65歳以上がインフルエンザにかかると心筋梗塞が増えると報告されました。また、高齢者がインフルエンザで入院すると日常生活動作(ADL)が低下する可能性があります。インフルエンザワクチン接種と全死亡を調べた試験を集めた研究によると、ワクチン接種は全死亡を25%低下し、重大な心血管イベントを34%低下しました。
そのため、心不全や急性冠症候群のガイドラインではインフルエンザワクチン接種を勧めています(図2)。さらに、海外で使われている高用量インフルエンザHAワクチンはこれまでの標準用量インフルエンザHAワクチンと比較して、抗体応答を向上しインフルエンザの発症、入院を抑えます。昨年報告されたオランダのDANFLU-2試験とスペインのGALFLU試験との統合解析では、インフルエンザまたは肺炎による入院、心肺疾患による入院、あらゆる原因による入院を減少させました。
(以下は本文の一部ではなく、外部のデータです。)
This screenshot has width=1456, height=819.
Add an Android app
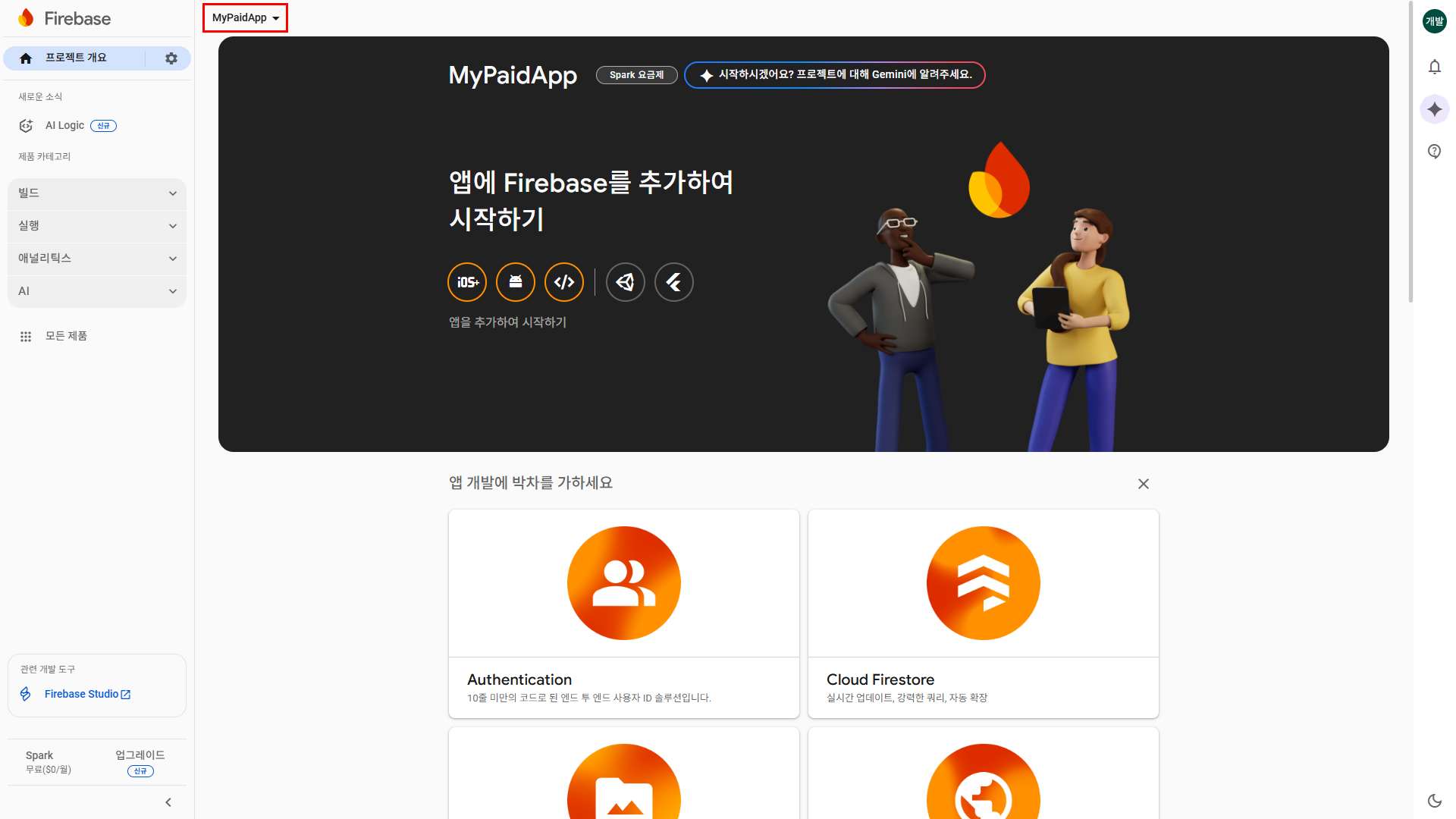pyautogui.click(x=516, y=282)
炎症-老化(Inflammaging)という言葉があります。炎症が老化を促進するという概念です。インフルエンザなどの炎症はフレイルを悪化させて老化を加速するのかもしれません。高齢者では高用量インフルエンザワクチン接種によって炎症-老化の悪循環を断ち切ることで、フレイル予防、老化の進行を予防できるかもしれません。